[Directions for this task]
Restate word for word the lines of the material below, from the line with "You are a computer-use agent." to the line with "Instruction: Toggle the", both lines included, and no others.

[Dataset entries]
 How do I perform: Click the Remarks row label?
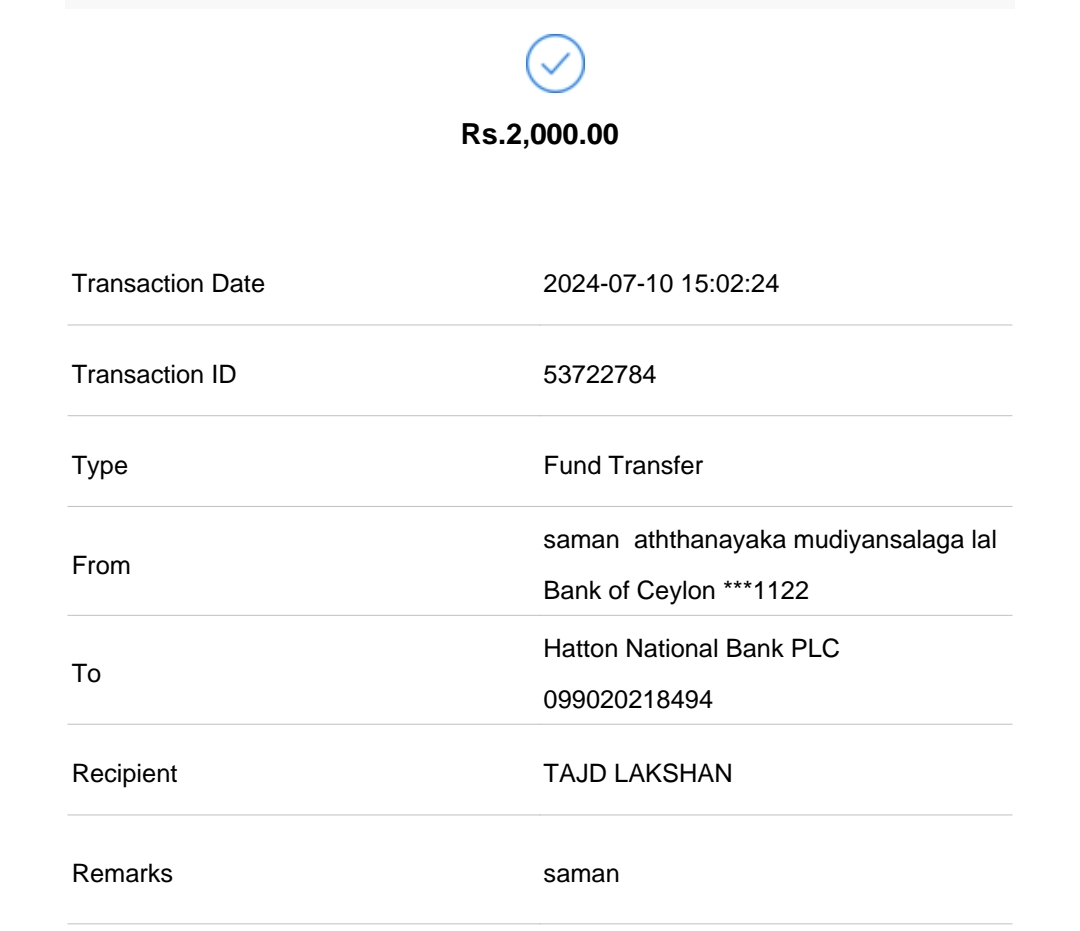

--

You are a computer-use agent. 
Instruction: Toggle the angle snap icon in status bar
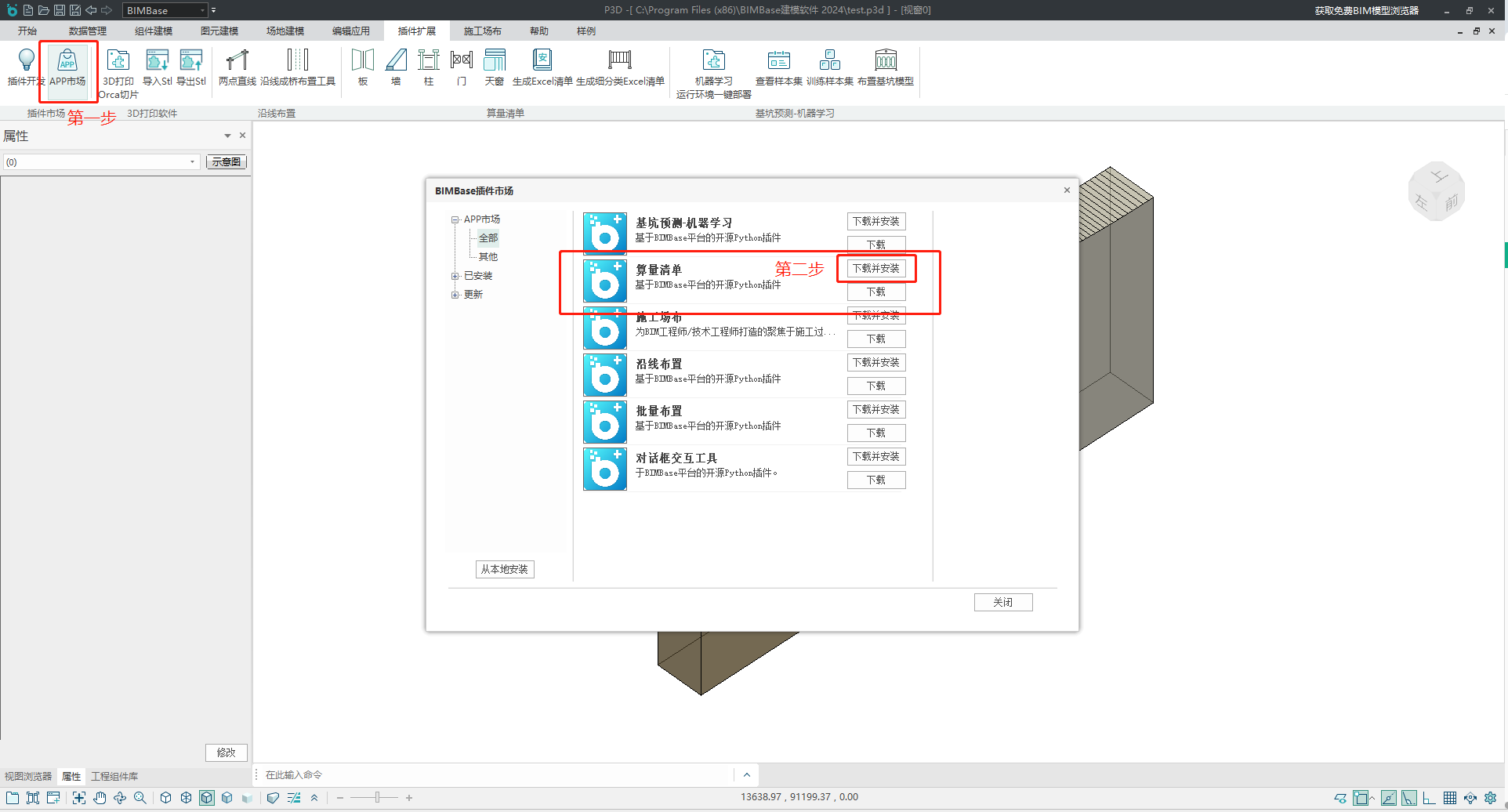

--

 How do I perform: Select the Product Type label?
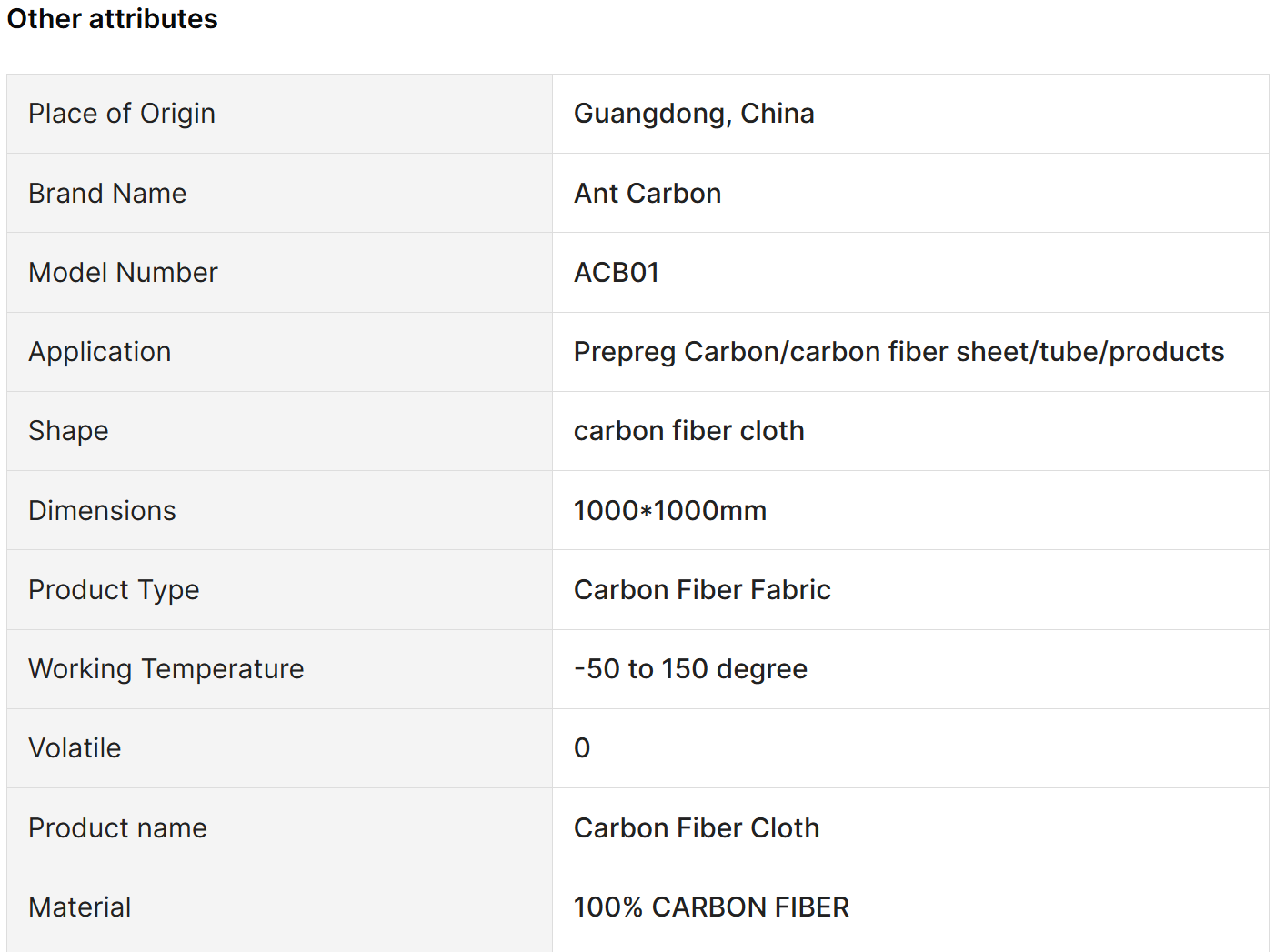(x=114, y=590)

[Answer for this exercise]
You are a computer-use agent. 
Instruction: Toggle the angle snap icon in status bar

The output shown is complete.